Gold and silver prices edged lower in Asian trading as investors locked in profits ahead of pivotal U.S. economic data, beginning with November nonfarm payrolls. The pullback follows a strong rally over the past week, fueled by a Federal Reserve rate cut and softer guidance that weakened the U.S. dollar and Treasury yields.
Spot gold slipped 0.4% to $4,289 an ounce, while February gold futures fell 0.5% to $4,315. Silver, which has been one of the strongest performers in the metals complex this year, saw sharper selling pressure. Spot silver declined 1.9% to $62.86, retreating from a string of record highs, while futures eased 1.2%.

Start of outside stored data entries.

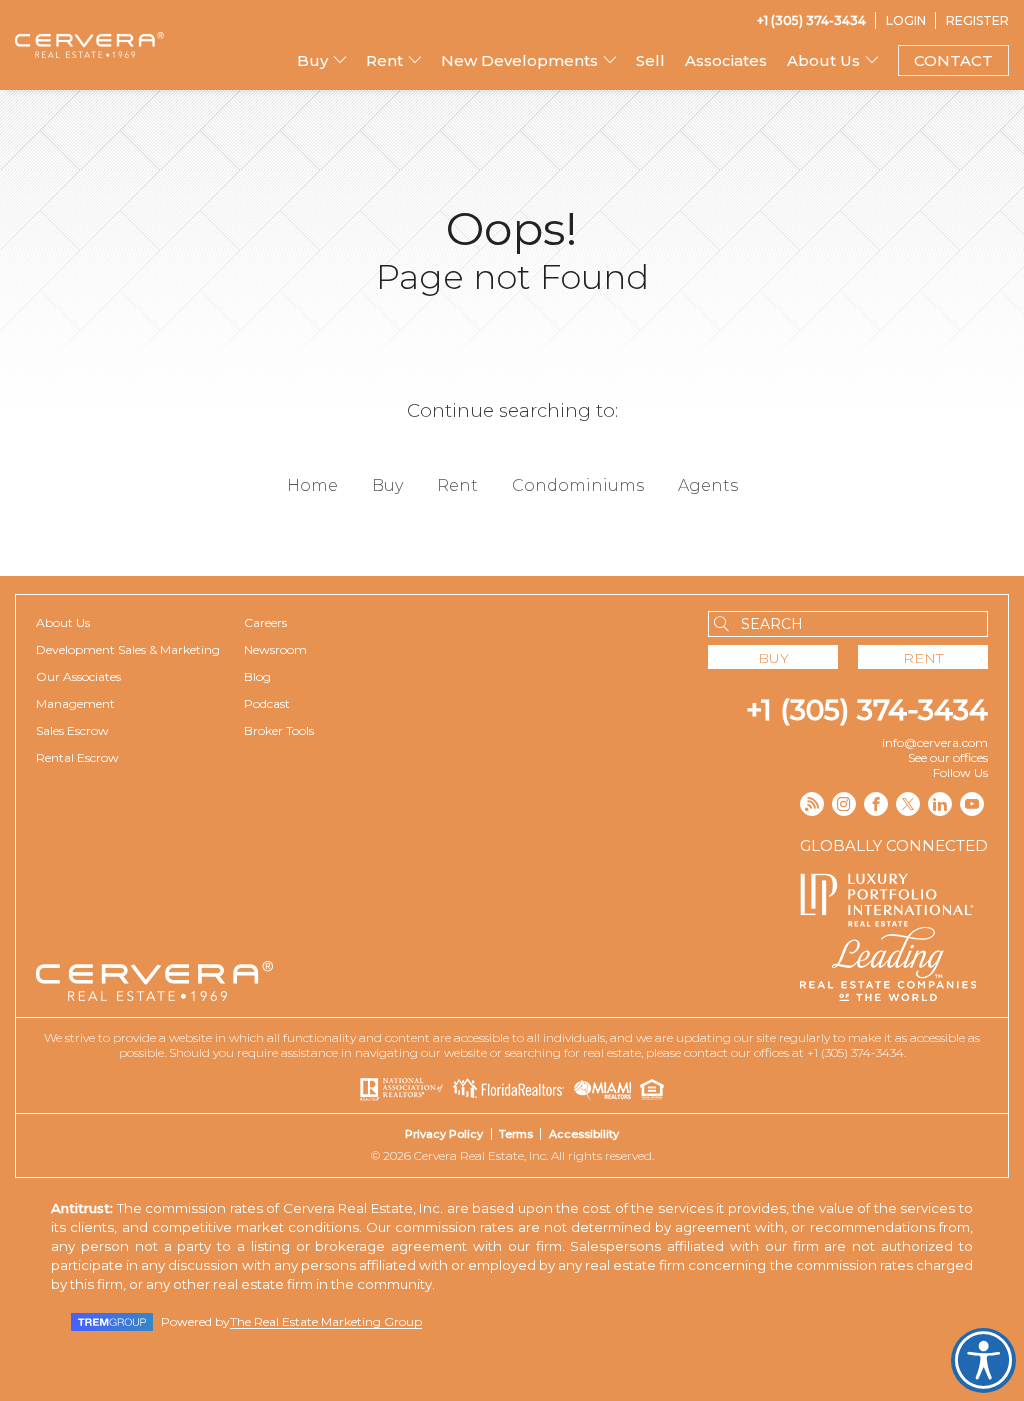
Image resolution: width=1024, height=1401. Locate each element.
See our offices (948, 757)
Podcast (267, 703)
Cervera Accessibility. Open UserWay (983, 1360)
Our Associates (78, 676)
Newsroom (275, 649)
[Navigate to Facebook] (876, 804)
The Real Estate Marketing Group (326, 1321)
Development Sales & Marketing (128, 649)
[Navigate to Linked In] (940, 804)
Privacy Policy (444, 1134)
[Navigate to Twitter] (908, 804)
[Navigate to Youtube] (972, 804)
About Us (63, 622)
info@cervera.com (935, 742)
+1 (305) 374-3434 (867, 710)
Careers (265, 622)
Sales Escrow (72, 730)
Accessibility (584, 1134)
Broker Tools (279, 730)
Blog (257, 676)
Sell (650, 60)
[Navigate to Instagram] (844, 804)
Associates (726, 60)
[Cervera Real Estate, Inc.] (89, 45)
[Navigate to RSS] (812, 804)
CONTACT (953, 60)
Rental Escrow (77, 757)
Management (75, 703)
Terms (516, 1134)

The broader metals market delivered mixed signals. Platinum surged more than 1% to $1,810 an ounce, marking its highest level in over 14 years, supported by supply tightness. In contrast, London copper futures slipped 0.8% to $11,581 a ton, reflecting softer demand expectations linked to global growth concerns.
Payrolls, CPI Data Set the Tone
Markets are now focused on incoming U.S. macroeconomic data that could reshape expectations for interest rates. The nonfarm payrolls report, due later Tuesday, is expected to show continued cooling in labor-market momentum, a development that would reinforce the case for further policy easing.
That release will be followed by November consumer price index (CPI) data on Thursday, offering fresh insight into inflation trends after months of moderation. Together, labor and inflation metrics remain the Federal Reserve’s two primary inputs for policy decisions.
Key data points investors are watching include:
- Payroll growth and revisions to prior months
- Wage inflation trends and participation rates
- Core CPI momentum and services inflation
Lower interest rates tend to favor non-yielding assets such as gold and silver, reducing the opportunity cost of holding them. In 2025, falling U.S. rates and heightened uncertainty around liquidity conditions helped push precious metals sharply higher, reinforcing their role as portfolio hedges.
Gold Could Test $5,000 by 2026
Looking beyond near-term volatility, analysts remain constructive. ANZ forecasts gold prices could exceed $5,000 an ounce in 2026, driven by easing monetary policy, fiscal stress in developed economies, and persistent geopolitical risks.

The bank cited several structural tailwinds:
- Rising concerns over sovereign debt sustainability
- Waning confidence in U.S. assets
- Renewed global trade frictions and policy uncertainty
ANZ expects gold’s strong performance to continue into early 2026, though at a more measured pace. After outsized gains in 2025, analysts project annual increases of 12% to 15%, signaling consolidation rather than reversal.
For now, gold and silver appear to be resetting after a powerful run, with the next directional move likely hinging on how convincingly U.S. data confirms a slowing economy and a more accommodative Fed path.